Prioritizing candidate genes with CAESAR
This week in Bioinformatics Advance Access there's a paper by Kyle Gaulton (watch out, PDF) from the Mohlke lab at UNC describing their new system, called CAESAR (nice name, which is a good start).
CAESAR is remarkably cool. Here's how it works:
- You give it a text corpus to work from - some review articles about the disease that you're interested in or an OMIM entry, for example
- It extracts all of the gene symbols from that corpus
- Again using the corpus it finds relevant terms from the Gene Ontology, eVOC and MGD's ontology of mammalian phenotypes
- It expands the set of genes from (2) by looking for interaction partners in BIND and Kegg and similar proteins in iPro and using the ontology terms from (3) to find relevant mouse knockouts, genes that have known associations with similar phenotypes and genes that are expressed in the same tissues.
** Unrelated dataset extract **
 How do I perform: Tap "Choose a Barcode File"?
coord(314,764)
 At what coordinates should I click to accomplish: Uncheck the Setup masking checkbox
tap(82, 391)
- It combines the resulting large sets of genes and ranks them mathemagically to produce the final ranked list.
[it] relies on human expert knowledge in order to function effectively, but it does not require that the user actually possess all of this knowledge.CAESAR is not without issues. In particular there's a bias towards genes that are more heavily annotated - the manuscript points out that the mean number of GO terms for genes ranked in the top 98th percentile of their test sets was significantly higher than the number of terms for all genes.
Despite some cheeky use of misleading language in the results section ("we addressed this potential bias" means "we proved that the bias wasn't potential at all but real, then moved swiftly on" rather than "we addressed the problem and fixed it") there's not really any discussion of how future systems could avoid the same issue.
The worst side-effect of relying on annotation is that only 15,000 human genes (~ 50%?) have enough quality annotation from different sources to do anything with at all. This percentage will increase over time, but until then there must be other sources of data that we can use (Lude Frank left a comment about this on last year's post).
There's also a potential issue with the way that CAESAR was tested using a set of genes already known to be involved in a complex trait: while Gaulton et al. cleaned up the corpus for each test gene by removing any direct references to it and restricting the papers included to those published before the year of association might not bias remain in places like BIND, Kegg and iPro, as a result of subsequent gene driven research into the trait's etiology?
You'd expect, for example, that once a new gene was implicated in a disease somebody somewhere would immediately check to see if it interacts with the other candidate genes for that disease (mentioned in the literature corpus used during testing) - placing the results into BIND. OK, it's a bit of a weak correlation, but still...
Anyway, all that aside it's a nice piece of software (and freely available!). I'd be interested to hear if CAESAR is going to be developed any further.